When I discovered the north of Iceland, I had already toured a part of the island. Nevertheless, I discovered new landscapes, different from the rest of the country.
Myvatn Lake, also known as midge lake, is located in northern Iceland and was formed 2300 years ago during a major volcanic eruption. Myvatn Lake and its surroundings are exceptionally rich in wildlife. The lake is vast, with small, green islands. In summer, it's the ideal place to observe dozens of species of birds which go there to nest. In fact, the warm waters of the lake are rich in nutrients that feed the insects, which attract the birds. Around the town, there are arid lava fields resembling deserts which contrast with the lake and its surrounding vegetation.
While in Myvatn, why not go to the Myvatn Nature Baths. This outdoor pool is similar to the Blue Lagoon, with its milky blue water heated by the earth, but it is less popular and less expensive. Remember to remove your jewellery and your wedding ring, the minerals in the water can corrode metals.
The Krafla volcano is a little elevated, it was very active in the 18th century. You can visit the Krafla geothermal power station. The facilities are impressive and inside you can watch a documentary on geothermal energy (in English only).
A little further away is Namafjall, it's a vast area where you can feel the activity of the earth under your feet. Indeed, in this brown ochre expanse, there are a multitude of bubbling mud pots, sulphur springs and sulphur fumaroles which spring from the earth in the form of white vapour. Ropes define the paths because contact with extremely high temperatures is dangerous.
Continuing on the road from the car park, you arrive at the pseudo crater of Viti, with turquoise blue water in its centre. You can reach the summit of the crater in a good half hour walk, the panorama is well worth the effort of the climb with the Krafla volcano appearing in the distance.
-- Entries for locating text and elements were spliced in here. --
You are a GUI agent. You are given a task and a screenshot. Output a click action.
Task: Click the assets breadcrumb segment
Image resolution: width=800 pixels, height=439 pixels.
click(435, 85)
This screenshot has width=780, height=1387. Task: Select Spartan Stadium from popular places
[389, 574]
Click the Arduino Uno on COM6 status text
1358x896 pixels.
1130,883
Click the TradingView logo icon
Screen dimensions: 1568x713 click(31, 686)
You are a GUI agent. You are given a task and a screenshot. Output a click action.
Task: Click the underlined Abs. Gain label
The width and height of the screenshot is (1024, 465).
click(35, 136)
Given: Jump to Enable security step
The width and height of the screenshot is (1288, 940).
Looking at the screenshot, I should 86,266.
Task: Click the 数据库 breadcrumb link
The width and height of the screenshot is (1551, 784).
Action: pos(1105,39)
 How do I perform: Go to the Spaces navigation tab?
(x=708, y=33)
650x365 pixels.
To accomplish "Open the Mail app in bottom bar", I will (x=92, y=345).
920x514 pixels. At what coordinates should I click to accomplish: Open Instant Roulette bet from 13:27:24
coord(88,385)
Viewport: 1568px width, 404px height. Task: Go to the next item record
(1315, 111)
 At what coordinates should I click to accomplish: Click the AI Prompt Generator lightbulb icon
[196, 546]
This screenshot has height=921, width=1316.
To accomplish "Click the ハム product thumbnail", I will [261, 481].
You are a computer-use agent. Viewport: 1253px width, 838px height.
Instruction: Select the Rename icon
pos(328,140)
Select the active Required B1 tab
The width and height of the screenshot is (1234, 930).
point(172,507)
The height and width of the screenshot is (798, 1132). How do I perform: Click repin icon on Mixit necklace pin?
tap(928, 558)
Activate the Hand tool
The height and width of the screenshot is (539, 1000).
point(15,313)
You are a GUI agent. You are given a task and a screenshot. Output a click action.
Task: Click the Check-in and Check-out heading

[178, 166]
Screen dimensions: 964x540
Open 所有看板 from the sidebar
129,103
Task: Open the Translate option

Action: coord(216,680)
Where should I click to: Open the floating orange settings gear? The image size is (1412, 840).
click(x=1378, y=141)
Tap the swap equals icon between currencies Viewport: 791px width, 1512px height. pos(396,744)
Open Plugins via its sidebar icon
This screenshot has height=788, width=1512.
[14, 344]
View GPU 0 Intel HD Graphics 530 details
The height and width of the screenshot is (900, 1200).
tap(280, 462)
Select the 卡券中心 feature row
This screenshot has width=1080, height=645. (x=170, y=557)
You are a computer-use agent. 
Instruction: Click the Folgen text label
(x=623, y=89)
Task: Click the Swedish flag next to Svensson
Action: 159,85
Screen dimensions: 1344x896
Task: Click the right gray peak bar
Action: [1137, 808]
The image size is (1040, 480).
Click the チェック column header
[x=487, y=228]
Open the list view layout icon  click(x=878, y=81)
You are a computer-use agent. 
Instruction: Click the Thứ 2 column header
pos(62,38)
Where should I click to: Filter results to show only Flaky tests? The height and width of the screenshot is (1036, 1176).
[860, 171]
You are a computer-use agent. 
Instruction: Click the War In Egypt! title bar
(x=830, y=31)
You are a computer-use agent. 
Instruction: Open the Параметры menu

A little further and you will find the caves of Grotagja and Storagja, inside which are hot springs. In the past, you could swim there, but the temperature of the water rose and now borders on 60°C, I only managed to set foot in there! As an anecdote, it was in these caves that scenes were filmed with Jon Snow and Ygritte for Game of Thrones.
The rock formations of Dimmuborgir, dark and tall, are very impressive. There is even a huge natural arch formed by seismic activity in the region. For those who want to follow in the footsteps of Game of Thrones, scenes from the Wilding camp were filmed here.
During a journey in the north of the country, a stopover of several days around Myvatn seems inescapable to me. The imprint of volcanism is palpable in this region and has shaped the unique, sometimes chaotic landscapes.